成田龍一『戦後史入門』を読む

 成田龍一『戦後史入門』(河出文庫)を読む。とてもやさしく書かれている歴史書という印象。そのはずで、末尾に次のように書かれている。

本書は2013年8月に刊行された
『戦後史の考え方・学び方――歴史って何だろう?』
(「14歳の世渡り術」シリーズ)を増補の上、文庫化したものです。

 村上龍が始めた14歳のための仕事術だったか、その路線上に企画されたもので、ヤングアダルト路線よりちょっと下くらい、中学2年生程度を対象に書かれたものらしい。
 たしかに口調がローティーン向けってこんな感じで書くのかなあという感じだが、内容は大人が読んで何ら遜色がない。

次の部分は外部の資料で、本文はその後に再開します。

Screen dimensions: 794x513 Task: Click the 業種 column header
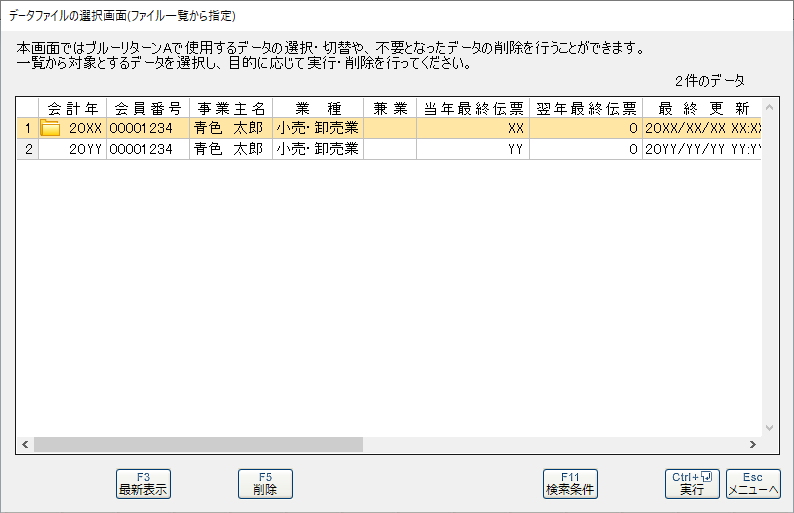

ていうか、私が知らないことだらけで大変参考になった。とても良い本だと思う。
 まず、先の戦争の呼び名について、いくつかの違った名前があるという。「太平洋戦争」「15年戦争」「アジア・太平洋戦争」「大東亜戦争」など。それらには意味がある。占領軍は公文書で「大東亜戦争」と呼ぶことを禁止した。
 さて、日本は終戦=敗戦でアメリカに占領されたと思っていた。正確には、アメリカ、イギリス、フランス、オランダ、ソ連、中国などによって極東委員会が結成され、アメリカ軍、イギリス連邦軍などの連合国軍が日本を占領した。一時はドイツのように連合国軍が日本を分割統治する案も検討された。その案では、北海道と東北をソ連が、関東と中部と近畿をアメリカが、中国地方と九州をイギリスが、四国を中華民国が統治し、東京はアメリカ、イギリス、中華民国ソ連が共同統治、大阪はアメリカと中華民国が共同統治することが検討された。4か国が共同統治した戦後のウィーンを連想する。行ったことはもちろんないが、グレアム・グリーンの『第三の男』の舞台だった。
 戦後の農地改革についても、小作制度は戦争中の食料管理法の公布によって、すでにガタガタにされていたことが指摘される。視点をずらすと歴史の見え方が変わってくるのだ。
 人気のあった映画『ALWAYS 三丁目の夕日』を取り上げて、そこには1958年当時の一面しか語られていないと言われる。社会運動が盛んだったことや朝鮮戦争の特需によって日本経済が復興したことなどに触れられていない。それによってイメージが変わってくるのだと。
 さらに、沖縄からの視点を重視している。沖縄は戦後27年を経て1972年にやっとアメリカの統治から日本に復帰したのだった。そして女性の問題、在日朝鮮人・韓国人の問題、水俣病などの公害問題が指摘される。
 成田が評価する赤坂真理の小説『東京プリズン』(河出文庫)とE. H. カー『歴史とは何か』(岩波書店)を読んでみよう。